The stability of stratified layers within ventilated enclosures
Author
Pikos, Konstantinos
Attention
2299/14351
Abstract
The project consists of experimental and numerical investigation of buoyancy-dominated
flow leading to thermal stratification in ventilated spaces for the range of
Re from 4,000 to 50,000 and Rio below 40.
In the evolution of turbulence in stratified shear flows, solving for the primitive
variables both in time and space is most important. Steady-state Reynolds Averaged
Navier Stokes (RANS) simulations have shown in the past to model adequately the flows
that become eventually steady-state. Therefore, three-dimensional steady-state CFD
models were used to simulate the flow.
The experimental set-up used an Environmental Test Chamber to investigate the
stratification in buildings. Temperature differential was created by introducing cold air
through a terminal at floor level and hot air through a diffuser pointing vertically
downwards at the ceiling level. An extract point was located opposite to the inlets at the
rear wall. Different combinations of inlet velocities/flow rates, temperatures as well as
different arrangements of the exhaust height were studied to evaluate its effect on
velocity and temperature distribution and the effect of jet flow interaction with the
stratified layers. The experimental data obtained in this work were also used to validate
the predictions from the numerical simulations so that CFD was used to perform more
parametric simulations.

- SOURCE EXCERPT:

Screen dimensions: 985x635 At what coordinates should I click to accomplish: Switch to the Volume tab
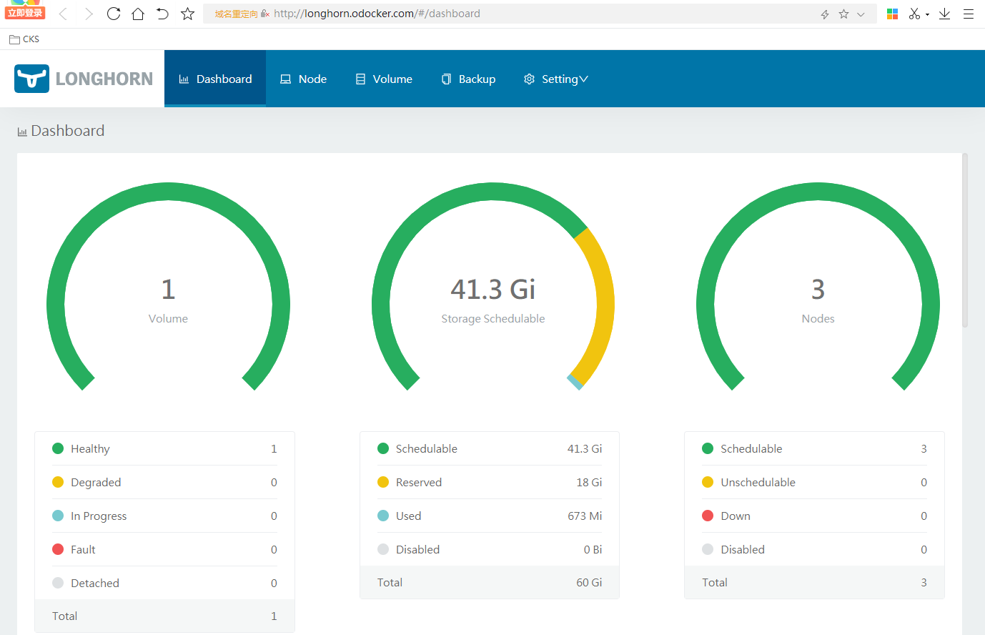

- DIRECTIVES:
[1] Answer from the abstract on stratified layers in ventilated enclosures:
(a) What range of Re does the project cover?
(b) Through what is cold air brought in, and at what level?
(c) Where is the extract point located?
[2] Carry on the abstract about stratified layers in ventilated enclosures from the point where it ends.
The listing has nothing to do with what comes next.

- RESPONSES PER TASK:
[1]
(a) From 4,000 to 50,000.
(b) Through a terminal at floor level.
(c) At the rear wall, opposite the inlets.

[2]
To model turbulence in the flow field, the appropriateness of several eddy-viscosity
based turbulence models was evaluated. The turbulence models used were the standard
k-c model, the k-e Chen-Kim modified model, a Low- Re modification and the RNG k
-c model. All models are in close agreement with each other. The buoyancy extended
standard k-e model gives a sharper prediction of mixing in the interface. The physics
of the flow are well predicted. The hot jet from the ceiling is buoyed up when it reaches
the height of the interface where buoyancy forces dominate gravitational forces
marking its appearance on the temperature gradient.
From the simulations made at this stage, the characteristics of stratified layers are
revealed. It is also shown that the interface height is proportional to the exhaust height
for certain room temperatures and velocities. In a comparison between experimental
results and numerical simulation, the differences are attributed on the non-adiabatic
effects such as heat losses and radiation.
A correlation is found between inlet parameters and stratified flow in buildings
obtained both experimentally and computationally.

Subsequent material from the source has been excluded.